To explore effect of chrysophanol on cell apoptosis, MCF-7 and MDA-MB-231 cells were treated with chrysophanol (20 nM, 24 h) and stained with Annexin V/PI. As shown in Fig. 3 A&B, percentage of apoptotic cells was increased significantly when treated with chrysophanol in both cell lines. In order to explore the role of chrysophanol on chemosensitivity, we adopted 5 nM paclitaxel (PTX) to treat MCF-7 and MDA-MB-231 cell lines for 12 h and examined apoptosis rate after chrysophanol (20 nM, 24 h) treatment. As shown in Fig. 3A and B, chrysophanol significantly increased apoptosis rate in paclitaxel treated breast cancer cells.

Next, expression of apoptosis related protein was examined using western blot analysis and the results showed that chrysophanol treatment upregulated cleaved caspase 3 and cleaved PARP levels in both cell line (Fig. 4).
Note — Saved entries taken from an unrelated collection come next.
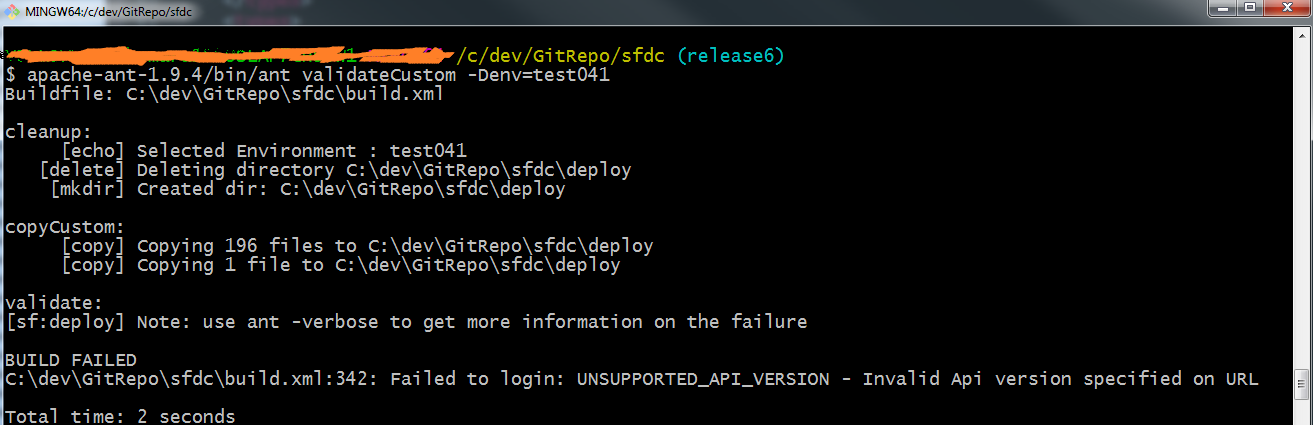The height and width of the screenshot is (425, 1313).
Task: Click the Buildfile path line
Action: (x=224, y=94)
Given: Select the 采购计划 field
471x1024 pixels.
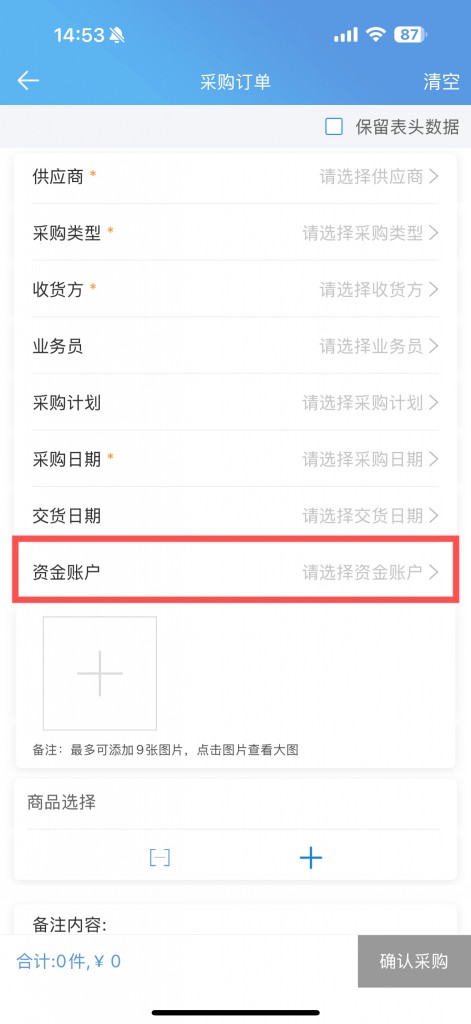Looking at the screenshot, I should pos(235,402).
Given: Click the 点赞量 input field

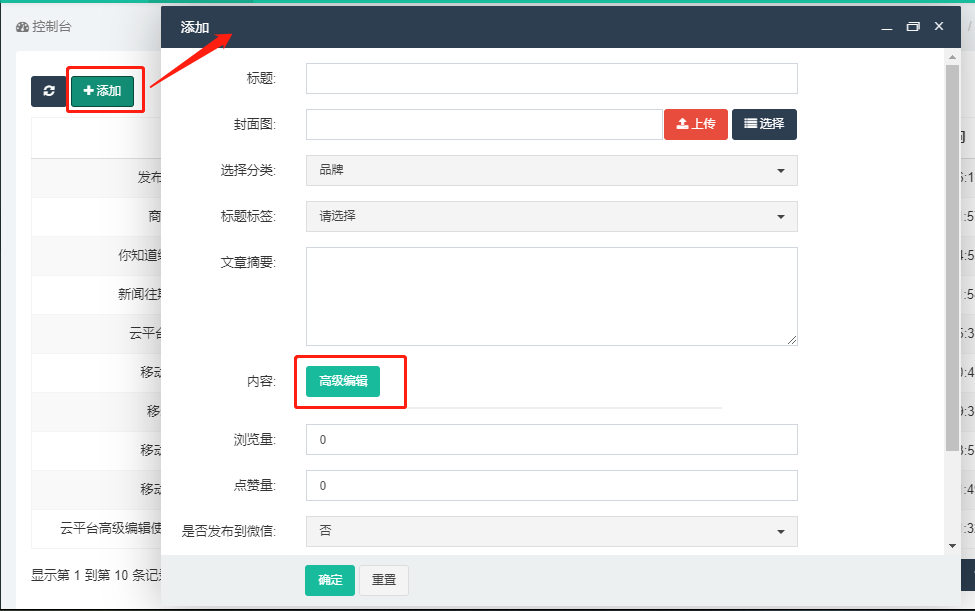Looking at the screenshot, I should pyautogui.click(x=551, y=485).
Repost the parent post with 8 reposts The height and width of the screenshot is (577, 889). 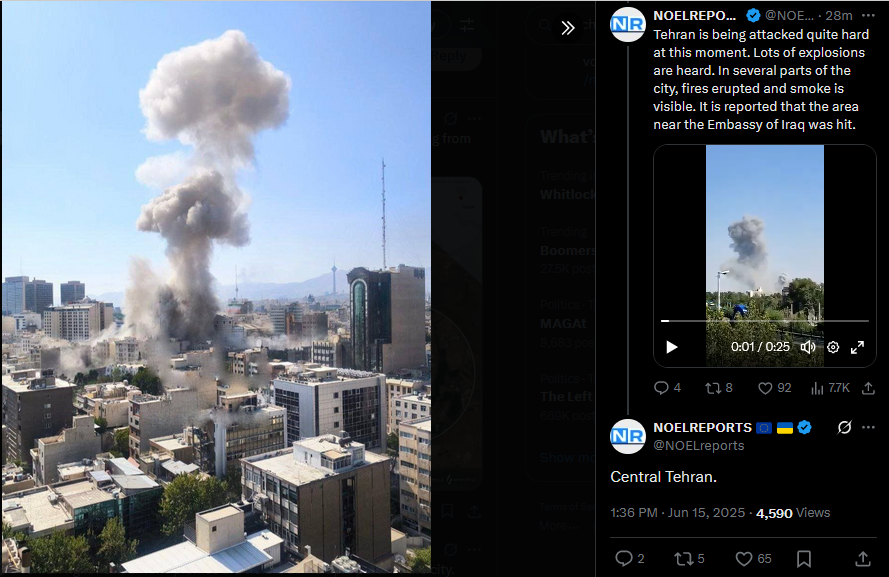tap(718, 388)
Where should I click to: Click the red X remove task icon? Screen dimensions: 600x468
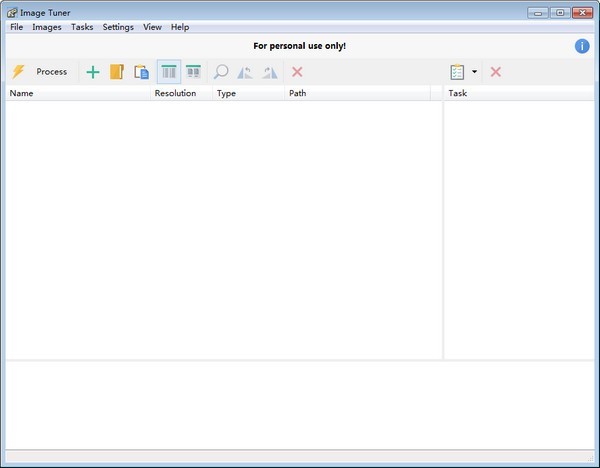[x=495, y=72]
In cells treated with paclitaxel (5 nM, 12 h), chrysophanol also significantly upregulated caspase 3 and PARP cleavage in both cell lines (Fig. 5).
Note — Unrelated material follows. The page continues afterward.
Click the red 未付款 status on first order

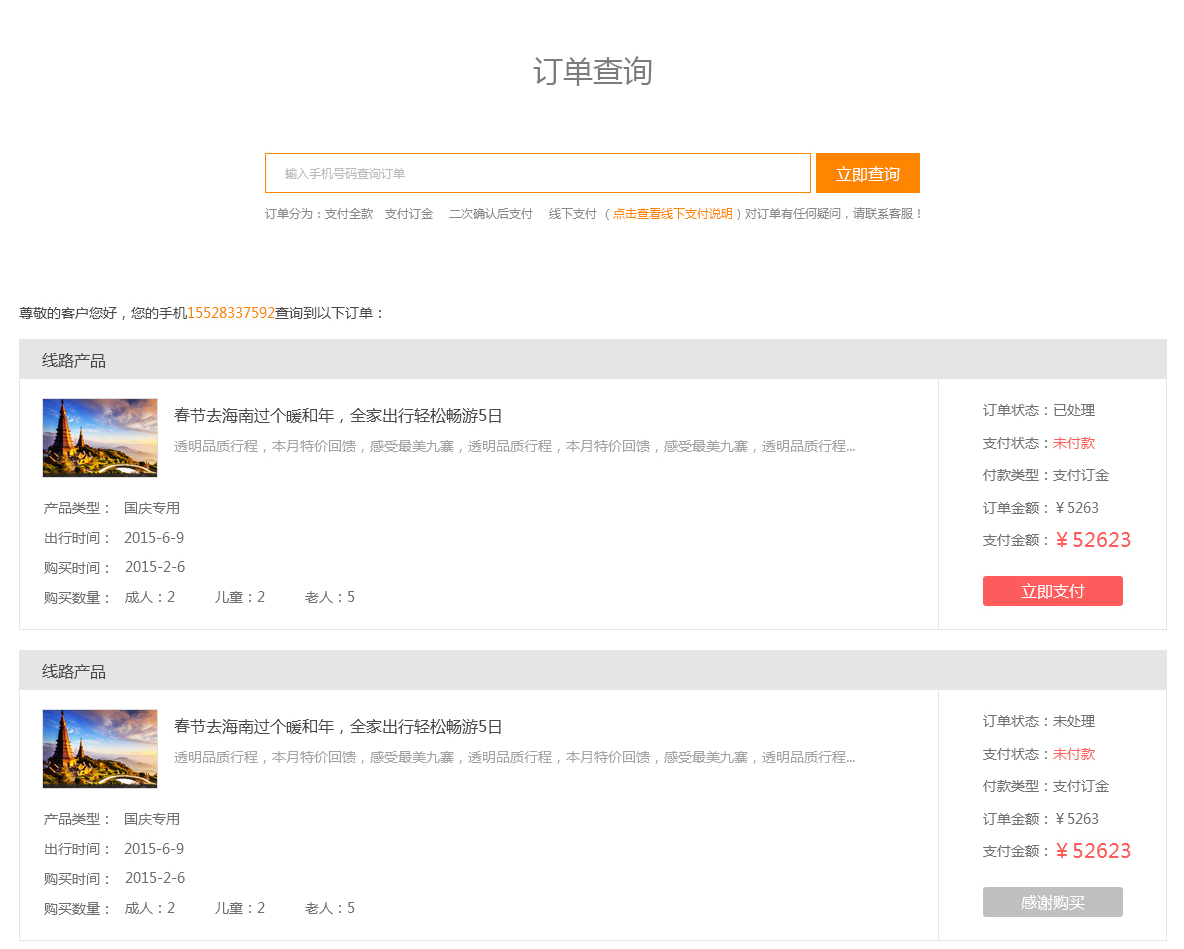[x=1074, y=442]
To explore the potential mechanism of chrysophanol in MCF-7 and MDA-MB-231 cell lines, we examined several signaling pathways which is related to cancer cell proliferation and chemoresistance. Western blot analysis showed that expression of Bcl-2, p-IκB, p-p65 expression were significantly decreased after treatment with chrysophanol (Fig. 4).
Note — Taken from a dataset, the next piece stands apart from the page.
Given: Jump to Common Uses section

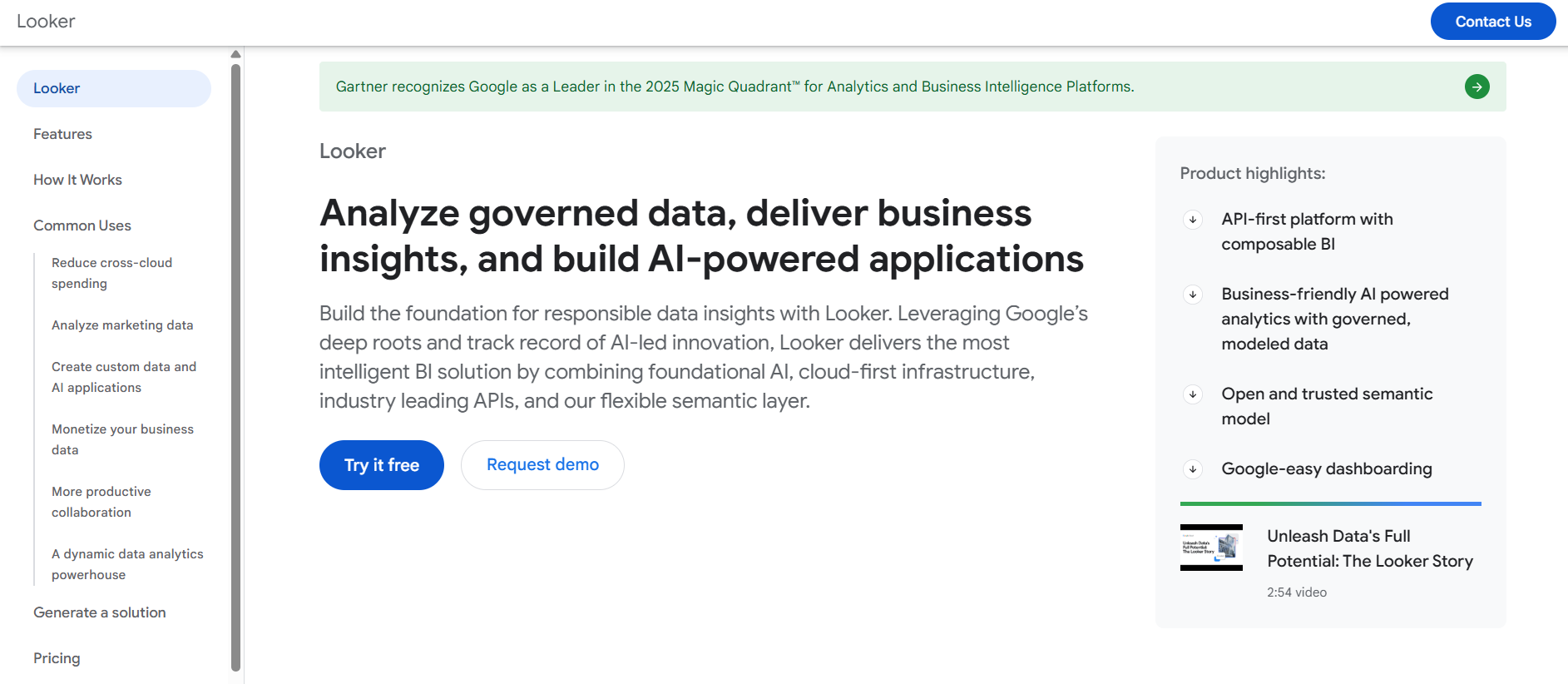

The above results demonstrated that NF-κB activity was suppressed after chrysophanol treatment. Bcl-2 was reported as a downstream target of NF-κB signaling, which serves as a potent inhibitor of apoptosis and an indicator of chemoresistance. To confirm if chrysophanol mediated cell behavior was dependent on NF-κB signaling pathway, cancer cells were treated with NF-κB inhibitor (10 µM). Apoptosis analysis was performed and the results showed that difference of PTX induced apoptosis rate between control+ PDTC and chrysophanol+PDTC groups was not as significant as that between control and chrysophanol groups (Fig. 6). As shown in Fig. 7, PDTC blocked NF-κB signaling by reducing p-p65 and p-IκB expression. Apoptosis analysis was performed and the results showed that difference of PTX induced apoptosis rate between control+ PDTC and chrysophanol+PDTC groups was not as significant as that between control and chrysophanol groups (Fig. 6 A&B). In addition, in PDTC treated cells, the role of chrysophanol on Bcl-2 reduction was not significant, suggesting chrysophanol induced chemosensitivity through inhibition of NF-κB/Bcl-2 signaling (Fig. 7).